Member of the Grand National Assembly of Turkey
- In office June 2015 – June 2018

Personal details
- Born: 1978 (age 47–48) Tatvan
- Party: HDP
- Education: Dicle University

= Mizgin Irgat =

Kurdish lawyer and politician

Mizgin Irgat (born 1978 in Tatvan, Turkey) is a Kurdish lawyer and politician. She is a member of the Peoples' Democratic Party (HDP) and a former member of the Grand National Assembly of Turkey.

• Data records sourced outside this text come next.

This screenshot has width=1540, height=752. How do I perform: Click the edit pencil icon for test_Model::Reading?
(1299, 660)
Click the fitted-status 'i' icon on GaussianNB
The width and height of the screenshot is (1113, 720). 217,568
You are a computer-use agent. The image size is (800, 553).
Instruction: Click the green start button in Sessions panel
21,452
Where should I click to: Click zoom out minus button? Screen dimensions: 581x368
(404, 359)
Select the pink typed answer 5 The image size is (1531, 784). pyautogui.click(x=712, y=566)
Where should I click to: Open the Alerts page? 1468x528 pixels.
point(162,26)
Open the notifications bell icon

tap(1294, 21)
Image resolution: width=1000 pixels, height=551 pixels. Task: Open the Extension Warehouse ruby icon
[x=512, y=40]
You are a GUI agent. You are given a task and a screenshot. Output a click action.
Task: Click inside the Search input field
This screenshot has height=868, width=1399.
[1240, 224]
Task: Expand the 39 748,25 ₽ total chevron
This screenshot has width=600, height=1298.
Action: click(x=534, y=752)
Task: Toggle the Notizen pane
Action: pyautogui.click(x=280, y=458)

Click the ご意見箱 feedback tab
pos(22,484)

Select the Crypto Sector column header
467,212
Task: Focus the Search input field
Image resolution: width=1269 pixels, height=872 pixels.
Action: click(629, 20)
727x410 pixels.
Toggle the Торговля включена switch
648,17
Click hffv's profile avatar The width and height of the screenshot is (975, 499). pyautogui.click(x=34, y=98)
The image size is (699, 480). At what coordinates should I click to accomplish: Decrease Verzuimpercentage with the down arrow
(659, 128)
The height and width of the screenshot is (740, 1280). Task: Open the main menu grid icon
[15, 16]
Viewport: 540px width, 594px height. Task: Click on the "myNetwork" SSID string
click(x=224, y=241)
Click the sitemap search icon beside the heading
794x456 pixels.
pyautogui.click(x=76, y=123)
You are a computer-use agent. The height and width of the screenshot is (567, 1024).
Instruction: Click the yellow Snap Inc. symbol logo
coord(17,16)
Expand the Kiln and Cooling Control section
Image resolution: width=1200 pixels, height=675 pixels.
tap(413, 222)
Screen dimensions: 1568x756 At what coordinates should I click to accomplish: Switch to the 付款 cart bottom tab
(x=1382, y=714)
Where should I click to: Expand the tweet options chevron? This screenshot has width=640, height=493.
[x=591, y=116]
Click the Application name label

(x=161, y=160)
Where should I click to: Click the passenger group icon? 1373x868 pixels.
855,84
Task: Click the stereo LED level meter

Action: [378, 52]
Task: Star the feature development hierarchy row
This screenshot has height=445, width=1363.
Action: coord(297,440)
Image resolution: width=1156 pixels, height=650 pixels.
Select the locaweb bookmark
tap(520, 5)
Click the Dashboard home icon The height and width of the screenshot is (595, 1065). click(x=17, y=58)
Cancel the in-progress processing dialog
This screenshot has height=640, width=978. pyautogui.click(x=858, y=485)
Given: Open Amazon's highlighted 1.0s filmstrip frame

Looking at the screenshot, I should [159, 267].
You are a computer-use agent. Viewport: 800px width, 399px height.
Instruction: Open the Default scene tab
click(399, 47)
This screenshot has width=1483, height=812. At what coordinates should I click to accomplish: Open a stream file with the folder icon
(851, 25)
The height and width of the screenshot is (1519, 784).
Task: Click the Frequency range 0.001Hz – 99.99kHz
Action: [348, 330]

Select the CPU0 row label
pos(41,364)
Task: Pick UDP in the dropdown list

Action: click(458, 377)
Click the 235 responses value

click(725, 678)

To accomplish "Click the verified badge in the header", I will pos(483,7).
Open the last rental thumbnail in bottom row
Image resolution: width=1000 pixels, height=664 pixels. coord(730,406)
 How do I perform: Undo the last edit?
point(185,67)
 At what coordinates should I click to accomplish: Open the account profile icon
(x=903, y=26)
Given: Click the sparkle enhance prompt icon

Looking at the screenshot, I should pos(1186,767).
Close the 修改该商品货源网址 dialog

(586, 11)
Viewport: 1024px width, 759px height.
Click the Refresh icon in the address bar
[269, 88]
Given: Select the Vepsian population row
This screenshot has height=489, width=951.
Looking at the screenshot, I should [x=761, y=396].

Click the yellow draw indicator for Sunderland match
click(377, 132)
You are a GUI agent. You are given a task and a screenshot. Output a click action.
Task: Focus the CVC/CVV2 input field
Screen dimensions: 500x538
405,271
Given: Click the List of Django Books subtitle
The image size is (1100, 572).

== Early life and education ==
She attended primary education in Tatvan, but was exiled to Izmir in 1993 where she completed her studies in a local high school. After having graduated from the law faculty of the Dicle University in Diyarbakir in 2003, she became a lawyer in Izmir. In December 2011 she was arrested and prosecuted in one of the so-called KCK-trials, the one against the lawyers of Abdullah Öcalan. She was detained in prison in Bakirköy, Istanbul. For the release of these lawyers, several Human Rights organizations such as the International Federation of Human Rights (FIDH) the World Organization Against Torture (OMCT) and lawyer unions have taken action. She was released pending trial in June 2013.

== Political career ==
She was the Democratic Society Party (DTP) candidate for the mayorship of Konak in Izmir in 2009 but was not elected. In the General Elections of June 2015, Irgat was elected to the Grand National Assembly of Turkey representing the HDP for Bitlis. In the snap elections of November 2015, she was re-elected. As an MP she has taken up the defense of the rights of the deceased, condemning the destruction of graveyards by Turkish authorities.

=== Legal prosecution ===
While acting as an MP, she was detained and prosecuted. She has taken part in a meeting of HDP MPs in Izmir during which on actions of the PKK were referred to as peoples' struggle, which was enough evidence for a prosecution for terror related charges of several MPs. Irgat also shall have referred to Öcalan as a captive and a political entity. On the 17 March 2021, the state prosecutor Bekir Şahin demanded for her and 686 other HDP politicians a five-year ban to engage in politics together with a closure of the HDP due to alleged organizational cooperation with the PKK.